Figure 1. Experimental schematic
A. Tiling scheme. After selecting and downloading pre-mRNA sequences of interest, the selecting area is tiled through in 30 nucleotide windows that shift in 10 nucleotide increments. Universal primer binding sites flank each side of the window.
B. Synthesis Array. Tiled oligo orders should be submitted to Agilent, where the sequences will be printed on a custom oligonucleotide microarray.
C. Co-immunoprecipitation. After boiling the oligos off the array, incubate in HeLa nuclear extract, then add the extract to magnetic beads that are prepared with an antibody against the RNP of interest. Label the starting oligo pool with Cy3 and the bound IP pool with Cy5 and apply to the detection array and scan.
Figure 2. Annotating the genome with and analysis of enrichment data.
A. Convert the average score at each genomic coordinate from the array data to base-ten log and map that score to the given coordinates. An illustration of this averaging step is given for 3 overlapping 30-nt oligos with scores of 2, 4, and 0.5, where the average enrichment score for each 10-nt window is graphed above. The selected genomic regions can be visualized using a Custom Track in the USCS Genome Browser. The example browser window given is in the clta gene, where gene features (exons/introns/alternative splicing etc.) are given along the bottom and log average enrichment scores from the PTB-bound oligos are represented by dark red vertical bars. PTB strongly binds just upstream of exon 2 in the polypyrimidine tract.

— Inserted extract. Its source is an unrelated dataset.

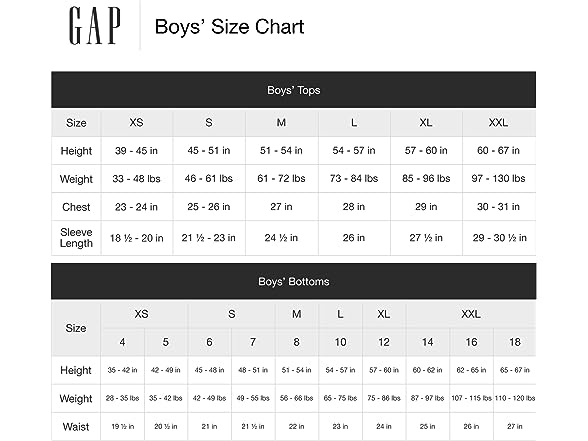Select the 73 - 84 lbs cell
The width and height of the screenshot is (588, 441).
point(354,178)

When doing this procedure it’s important to remember that creation of the pool is flexible and open to modification at either the RNA or protein level. At the RNA level orthologous regions, disease mutations, polymorphisms, or random mutations can be introduced into the oligonucleotide sequence. At the protein level the RNA binding factor can be modified by phosphorylation or other post translational modifications. Additionally, the binding environment can be manipulated to either increase or decrease the levels of additional factors that interact or compete with the RNA binding protein of interest.